Copy out each line of the material that includes the word "settings".
•••
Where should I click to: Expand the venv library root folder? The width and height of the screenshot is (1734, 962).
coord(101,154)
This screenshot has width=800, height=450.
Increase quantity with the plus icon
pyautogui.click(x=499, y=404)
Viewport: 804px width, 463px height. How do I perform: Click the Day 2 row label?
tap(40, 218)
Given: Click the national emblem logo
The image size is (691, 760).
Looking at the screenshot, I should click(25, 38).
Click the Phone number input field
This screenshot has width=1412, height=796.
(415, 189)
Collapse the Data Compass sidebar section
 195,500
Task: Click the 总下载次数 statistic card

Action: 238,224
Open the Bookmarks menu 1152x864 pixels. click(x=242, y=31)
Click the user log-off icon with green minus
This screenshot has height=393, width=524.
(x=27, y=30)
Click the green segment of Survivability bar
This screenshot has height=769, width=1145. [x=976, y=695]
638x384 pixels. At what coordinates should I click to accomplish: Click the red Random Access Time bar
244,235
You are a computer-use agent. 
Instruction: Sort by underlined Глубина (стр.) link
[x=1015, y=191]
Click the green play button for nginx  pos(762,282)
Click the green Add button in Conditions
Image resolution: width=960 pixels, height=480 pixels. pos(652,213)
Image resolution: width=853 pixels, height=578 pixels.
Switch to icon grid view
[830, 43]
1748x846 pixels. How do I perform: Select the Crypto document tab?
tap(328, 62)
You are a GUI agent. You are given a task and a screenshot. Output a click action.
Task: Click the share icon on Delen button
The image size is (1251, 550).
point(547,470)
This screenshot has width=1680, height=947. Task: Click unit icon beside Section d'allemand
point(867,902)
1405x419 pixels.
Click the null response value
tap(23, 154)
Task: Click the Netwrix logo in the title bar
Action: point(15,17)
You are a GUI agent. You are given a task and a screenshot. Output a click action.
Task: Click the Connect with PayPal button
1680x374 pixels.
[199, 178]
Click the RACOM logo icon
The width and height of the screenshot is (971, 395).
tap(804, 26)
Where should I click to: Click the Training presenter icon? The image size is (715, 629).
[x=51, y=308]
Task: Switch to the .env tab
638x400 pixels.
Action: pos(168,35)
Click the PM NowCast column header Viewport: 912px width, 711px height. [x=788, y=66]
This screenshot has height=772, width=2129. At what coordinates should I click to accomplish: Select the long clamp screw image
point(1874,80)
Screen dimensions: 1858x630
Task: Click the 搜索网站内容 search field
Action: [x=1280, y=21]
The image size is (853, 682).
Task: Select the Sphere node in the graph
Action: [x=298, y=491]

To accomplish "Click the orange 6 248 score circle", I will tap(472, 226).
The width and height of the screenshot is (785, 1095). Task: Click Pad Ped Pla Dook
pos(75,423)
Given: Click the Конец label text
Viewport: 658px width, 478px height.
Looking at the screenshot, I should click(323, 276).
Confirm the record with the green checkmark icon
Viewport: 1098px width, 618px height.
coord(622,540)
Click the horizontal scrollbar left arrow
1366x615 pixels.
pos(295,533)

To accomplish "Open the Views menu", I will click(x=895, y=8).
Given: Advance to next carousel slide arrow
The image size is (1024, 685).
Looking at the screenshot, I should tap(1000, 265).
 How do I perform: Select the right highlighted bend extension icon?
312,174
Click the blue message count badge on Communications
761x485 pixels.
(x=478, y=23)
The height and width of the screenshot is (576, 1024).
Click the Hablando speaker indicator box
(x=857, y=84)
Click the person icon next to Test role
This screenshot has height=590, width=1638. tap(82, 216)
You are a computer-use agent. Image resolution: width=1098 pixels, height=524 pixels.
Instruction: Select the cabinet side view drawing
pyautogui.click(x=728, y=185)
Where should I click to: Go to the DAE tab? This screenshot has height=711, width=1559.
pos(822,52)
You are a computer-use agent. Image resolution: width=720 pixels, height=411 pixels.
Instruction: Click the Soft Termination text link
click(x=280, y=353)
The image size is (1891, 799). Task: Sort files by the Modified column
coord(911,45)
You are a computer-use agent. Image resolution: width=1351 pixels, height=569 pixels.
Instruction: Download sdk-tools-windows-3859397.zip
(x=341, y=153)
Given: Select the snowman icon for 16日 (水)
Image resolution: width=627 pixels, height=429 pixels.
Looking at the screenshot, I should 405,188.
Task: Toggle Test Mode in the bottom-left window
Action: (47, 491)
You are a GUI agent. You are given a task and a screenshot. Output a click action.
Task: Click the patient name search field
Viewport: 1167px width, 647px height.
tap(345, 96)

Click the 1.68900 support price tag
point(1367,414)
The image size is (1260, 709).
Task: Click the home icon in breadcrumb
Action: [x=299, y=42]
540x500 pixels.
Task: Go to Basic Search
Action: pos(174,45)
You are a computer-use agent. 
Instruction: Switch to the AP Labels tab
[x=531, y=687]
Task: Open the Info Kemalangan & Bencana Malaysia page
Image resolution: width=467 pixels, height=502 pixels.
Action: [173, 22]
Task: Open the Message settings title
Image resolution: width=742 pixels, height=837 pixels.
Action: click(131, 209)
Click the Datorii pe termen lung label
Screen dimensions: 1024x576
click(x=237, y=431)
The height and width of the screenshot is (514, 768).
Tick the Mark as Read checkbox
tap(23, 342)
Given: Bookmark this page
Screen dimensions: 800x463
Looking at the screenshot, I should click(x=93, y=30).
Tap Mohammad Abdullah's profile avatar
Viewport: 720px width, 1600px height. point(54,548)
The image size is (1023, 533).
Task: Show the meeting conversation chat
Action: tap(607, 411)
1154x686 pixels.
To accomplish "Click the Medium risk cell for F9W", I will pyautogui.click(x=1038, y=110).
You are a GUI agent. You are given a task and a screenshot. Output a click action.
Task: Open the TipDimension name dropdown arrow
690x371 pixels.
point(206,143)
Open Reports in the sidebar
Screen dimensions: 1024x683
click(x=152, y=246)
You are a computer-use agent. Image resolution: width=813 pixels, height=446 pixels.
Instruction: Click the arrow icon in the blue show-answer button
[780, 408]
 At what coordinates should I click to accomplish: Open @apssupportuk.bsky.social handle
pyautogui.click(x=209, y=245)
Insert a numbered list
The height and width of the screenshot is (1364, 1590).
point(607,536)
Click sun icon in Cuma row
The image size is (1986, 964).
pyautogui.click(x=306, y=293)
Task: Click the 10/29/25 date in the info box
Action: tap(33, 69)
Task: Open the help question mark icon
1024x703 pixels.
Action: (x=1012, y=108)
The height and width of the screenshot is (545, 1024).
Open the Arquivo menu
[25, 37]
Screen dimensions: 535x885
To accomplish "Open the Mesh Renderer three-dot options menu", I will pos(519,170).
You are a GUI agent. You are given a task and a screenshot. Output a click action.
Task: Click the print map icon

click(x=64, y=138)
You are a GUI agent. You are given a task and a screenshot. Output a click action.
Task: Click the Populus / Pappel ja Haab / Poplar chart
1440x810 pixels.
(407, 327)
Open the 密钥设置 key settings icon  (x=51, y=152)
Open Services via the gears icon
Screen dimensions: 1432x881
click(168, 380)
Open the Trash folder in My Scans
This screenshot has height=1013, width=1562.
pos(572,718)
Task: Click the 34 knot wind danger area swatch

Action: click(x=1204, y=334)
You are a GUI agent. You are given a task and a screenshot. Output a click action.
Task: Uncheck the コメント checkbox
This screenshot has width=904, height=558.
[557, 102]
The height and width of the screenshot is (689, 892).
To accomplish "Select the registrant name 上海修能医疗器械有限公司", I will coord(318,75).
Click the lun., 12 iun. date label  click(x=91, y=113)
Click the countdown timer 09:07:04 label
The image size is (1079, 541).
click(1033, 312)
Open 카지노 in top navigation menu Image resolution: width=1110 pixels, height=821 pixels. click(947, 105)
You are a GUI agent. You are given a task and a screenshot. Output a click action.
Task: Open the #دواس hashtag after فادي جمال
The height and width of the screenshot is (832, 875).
•••
§ **Answer for the task**:
Task: Open the Message settings title
Open the 密钥设置 key settings icon  (x=51, y=152)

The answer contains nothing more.